# Naive Bayes Models

`spark.naiveBayes.Rd`

`spark.naiveBayes`

fits a Bernoulli naive Bayes model against a SparkDataFrame.
Users can call `summary`

to print a summary of the fitted model, `predict`

to make
predictions on new data, and `write.ml`

/`read.ml`

to save/load fitted models.
Only categorical data is supported.

## Usage

```
spark.naiveBayes(data, formula, ...)
# S4 method for SparkDataFrame,formula
spark.naiveBayes(
data,
formula,
smoothing = 1,
handleInvalid = c("error", "keep", "skip")
)
# S4 method for NaiveBayesModel
summary(object)
# S4 method for NaiveBayesModel
predict(object, newData)
# S4 method for NaiveBayesModel,character
write.ml(object, path, overwrite = FALSE)
```

## Arguments

- data
a

`SparkDataFrame`

of observations and labels for model fitting.- formula
a symbolic description of the model to be fitted.

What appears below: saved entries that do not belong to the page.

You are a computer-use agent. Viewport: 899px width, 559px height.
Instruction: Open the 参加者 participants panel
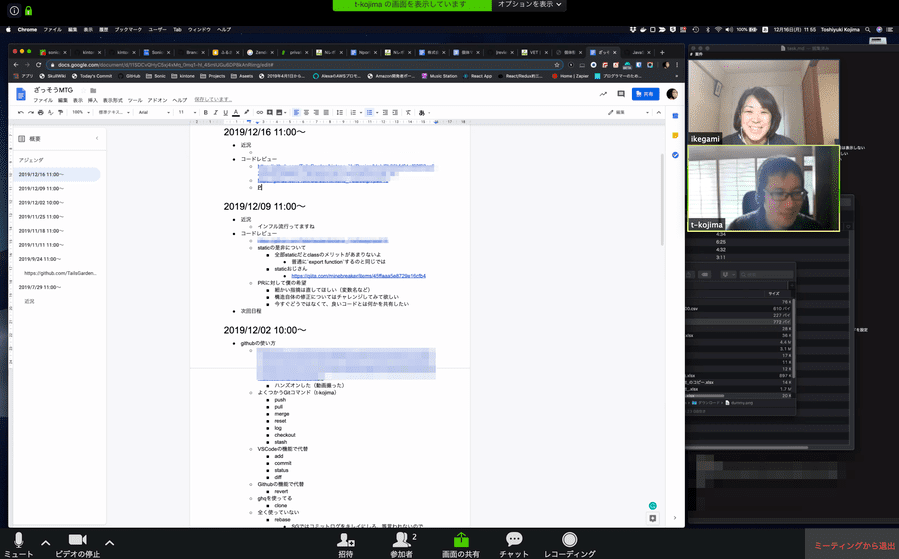point(402,542)
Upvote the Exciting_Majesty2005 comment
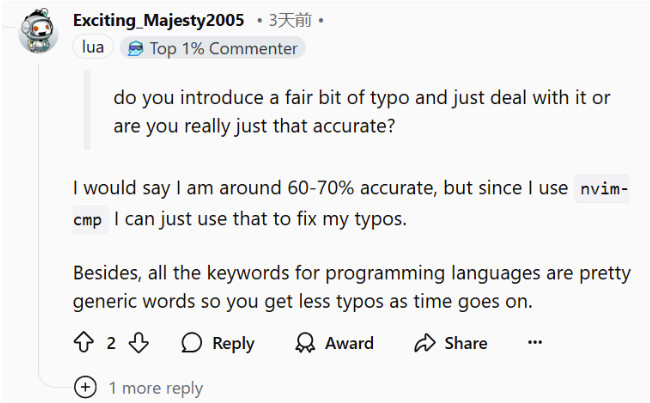 coord(84,342)
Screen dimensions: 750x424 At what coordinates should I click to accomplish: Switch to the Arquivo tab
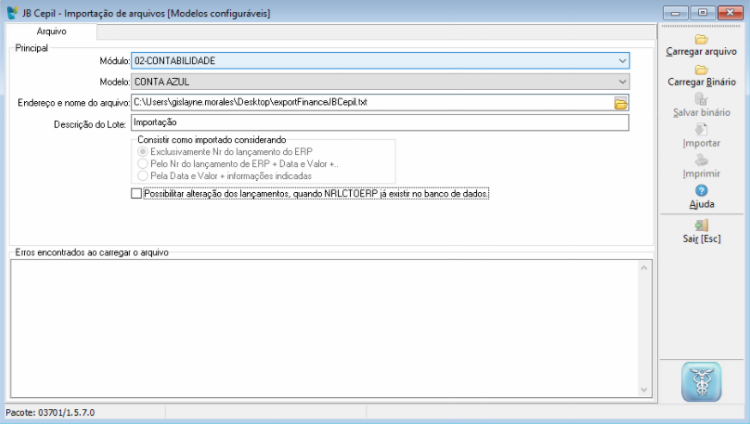coord(51,32)
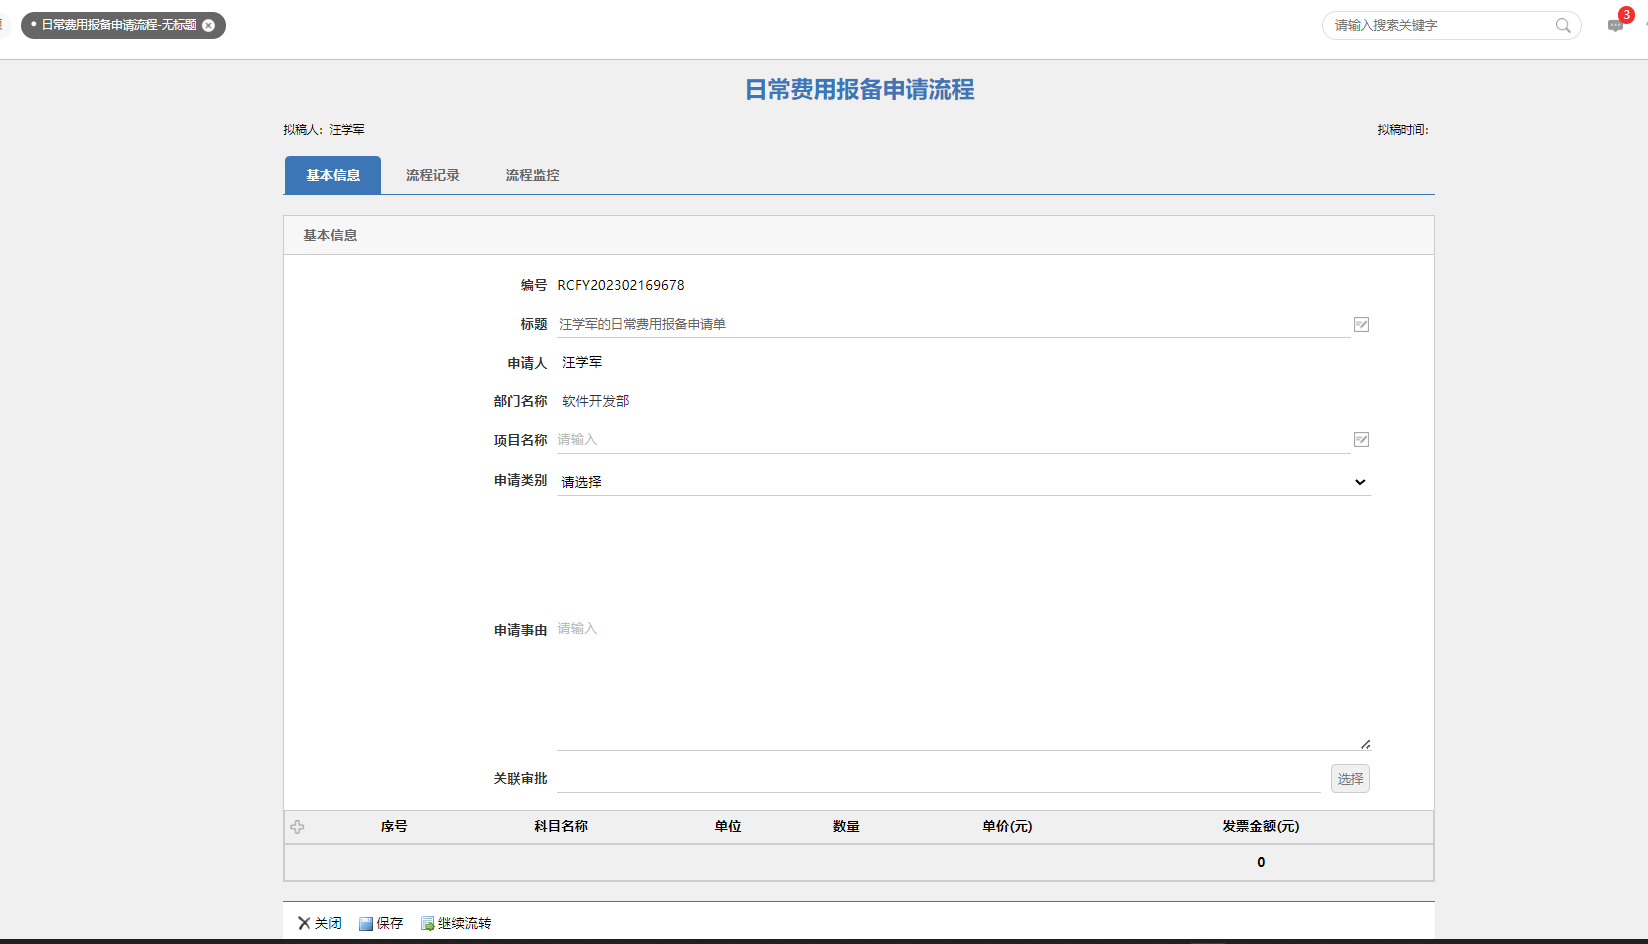This screenshot has height=944, width=1648.
Task: Focus the keyword search box
Action: click(x=1440, y=25)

Currently only a few formula operators are supported, including '~', '.', ':', '+', and '-'.

- ...
additional argument(s) passed to the method. Currently only

`smoothing`

.- smoothing
smoothing parameter.

- handleInvalid
How to handle invalid data (unseen labels or NULL values) in features and label column of string type. Supported options: "skip" (filter out rows with invalid data), "error" (throw an error), "keep" (put invalid data in a special additional bucket, at index numLabels). Default is "error".

- object
a naive Bayes model fitted by

`spark.naiveBayes`

.- newData
a SparkDataFrame for testing.

- path
the directory where the model is saved.

- overwrite
overwrites or not if the output path already exists. Default is FALSE which means throw exception if the output path exists.

## Value

`spark.naiveBayes`

returns a fitted naive Bayes model.

`summary`

returns summary information of the fitted model, which is a list.
The list includes `apriori`

(the label distribution) and

`tables`

(conditional probabilities given the target label).

`predict`

returns a SparkDataFrame containing predicted labeled in a column named
"prediction".

## Note

spark.naiveBayes since 2.0.0

summary(NaiveBayesModel) since 2.0.0

predict(NaiveBayesModel) since 2.0.0

write.ml(NaiveBayesModel, character) since 2.0.0

## Examples

```
if (FALSE) {
data <- as.data.frame(UCBAdmissions)
df <- createDataFrame(data)
# fit a Bernoulli naive Bayes model
model <- spark.naiveBayes(df, Admit ~ Gender + Dept, smoothing = 0)
# get the summary of the model
summary(model)
# make predictions
predictions <- predict(model, df)
# save and load the model
path <- "path/to/model"
write.ml(model, path)
savedModel <- read.ml(path)
summary(savedModel)
}
```